Suppose you have static library A, and dynamic shared object library B and your program C under linux. Suppose that library A calls functions from library B and your program calls functions from library A. Now suppose that all functions that C calls in A make no use of functions in B.

To compile C will it be enough to link just A and omit B and furthermore can your program C be run on a system without library B installed?

+4  A: 

If your program calls functions in A that don't reference B then B is not required either at link or load time, assuming that the functions in A are in separate compilation units, which is usually the case for a library.

The linker will pull the functions from the library that C uses and since none of them call functions in B, B will not be needed.

Richard Pennington
ahhh thanks! So the linker is smarter than I initially thought.
ldog
+2  A: 

Holy placeholder name overload, batman. Let's first replace A, B, and C, with libstatic, libshared, and myapp to make things a little more legible:

Suppose you have static library libstatic, and dynamic shared object library libshared and your program myapp under linux. Suppose that library libstatic calls functions from library libshared and your program (myapp) calls functions from library libstatic. Now suppose that all functions that myapp calls in libstatic make no use of functions in libshared.

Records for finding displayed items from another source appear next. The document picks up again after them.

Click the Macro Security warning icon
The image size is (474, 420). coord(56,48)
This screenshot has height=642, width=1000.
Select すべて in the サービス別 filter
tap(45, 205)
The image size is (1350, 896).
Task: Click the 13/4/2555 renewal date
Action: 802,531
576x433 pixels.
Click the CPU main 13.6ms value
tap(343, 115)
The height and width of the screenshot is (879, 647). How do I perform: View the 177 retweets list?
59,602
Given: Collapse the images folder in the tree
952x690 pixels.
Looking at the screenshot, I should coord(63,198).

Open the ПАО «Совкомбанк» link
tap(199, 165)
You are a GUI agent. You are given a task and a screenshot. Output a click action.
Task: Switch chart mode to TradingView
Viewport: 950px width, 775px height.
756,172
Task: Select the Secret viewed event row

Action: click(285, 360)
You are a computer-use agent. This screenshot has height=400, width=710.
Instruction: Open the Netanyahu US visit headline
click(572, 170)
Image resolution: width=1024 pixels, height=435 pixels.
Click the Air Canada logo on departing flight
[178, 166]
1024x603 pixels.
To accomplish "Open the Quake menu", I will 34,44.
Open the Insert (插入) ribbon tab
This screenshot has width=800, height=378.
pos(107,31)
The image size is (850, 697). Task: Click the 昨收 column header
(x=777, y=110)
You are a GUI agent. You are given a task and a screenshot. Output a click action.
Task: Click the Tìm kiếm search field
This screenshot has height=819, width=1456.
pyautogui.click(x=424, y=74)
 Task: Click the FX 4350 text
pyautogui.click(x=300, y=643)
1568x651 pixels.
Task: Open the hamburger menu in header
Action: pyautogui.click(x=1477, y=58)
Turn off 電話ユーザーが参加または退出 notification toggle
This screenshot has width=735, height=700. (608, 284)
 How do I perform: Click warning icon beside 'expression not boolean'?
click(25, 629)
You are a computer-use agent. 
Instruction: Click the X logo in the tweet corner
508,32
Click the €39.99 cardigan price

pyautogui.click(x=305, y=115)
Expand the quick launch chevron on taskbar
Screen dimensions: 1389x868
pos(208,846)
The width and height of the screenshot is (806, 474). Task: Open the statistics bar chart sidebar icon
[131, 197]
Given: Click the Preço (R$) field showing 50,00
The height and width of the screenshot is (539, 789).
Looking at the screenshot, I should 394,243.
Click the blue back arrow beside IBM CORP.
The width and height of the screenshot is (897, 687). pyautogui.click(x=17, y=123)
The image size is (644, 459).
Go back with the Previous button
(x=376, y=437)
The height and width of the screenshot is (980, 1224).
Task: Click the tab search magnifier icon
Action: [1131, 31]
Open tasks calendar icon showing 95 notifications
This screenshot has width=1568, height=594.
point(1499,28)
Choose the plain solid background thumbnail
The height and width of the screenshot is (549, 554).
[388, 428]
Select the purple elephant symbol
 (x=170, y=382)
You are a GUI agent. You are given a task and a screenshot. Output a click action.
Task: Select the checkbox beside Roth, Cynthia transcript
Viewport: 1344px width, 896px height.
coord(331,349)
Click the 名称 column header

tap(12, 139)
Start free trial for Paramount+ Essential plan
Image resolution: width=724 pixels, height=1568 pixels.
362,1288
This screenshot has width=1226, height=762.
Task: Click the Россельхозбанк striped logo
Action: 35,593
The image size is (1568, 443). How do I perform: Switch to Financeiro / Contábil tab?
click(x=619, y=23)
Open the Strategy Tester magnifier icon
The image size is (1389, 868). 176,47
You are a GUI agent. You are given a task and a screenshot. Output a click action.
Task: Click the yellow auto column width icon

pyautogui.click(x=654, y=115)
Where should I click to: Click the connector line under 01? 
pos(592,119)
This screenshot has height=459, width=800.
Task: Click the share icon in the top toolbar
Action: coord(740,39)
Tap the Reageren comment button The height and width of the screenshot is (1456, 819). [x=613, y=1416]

To compile myapp will it be enough to link just libstatic and omit libshared and furthermore can your program myapp be run on a system without library libshared installed?

So the way I understand your question, there is a library libstatic, some functions in which make use of libshared. You want to know: if I don't use any of the libstatic functions that are dependent on libshared, will myapp link and run without libshared?

The answer is yes, so long as two things are true:

  1. The calls you make into libstatic do not depend on libshared directly or indirectly. Meaning that if myapp calls a function in libstatic which calls another function in libstatic which calls a function in libshared, then myapp is now dependent on libshared.

  2. The calls you make into libstatic do not depend on any function in libstatic whose implementation appears in the same compilation unit (object file) with a call to libshared. The linker brings in code from the static library at the level of object files, not at the level of individual functions. And remember, this dependency is similarly chained, so if you call a function in foo.o, and something else in foo.o calls a function in bar.o, and something in bar.o depends on libshared, you're toast.

When you link in a static library into an application, only the object files that contain the symbols used (directly or indirectly) are linked. So if it turns out that none of the object files that myapp ends up needing from libstatic depend on libshared, then myapp doesn't depend on libshared.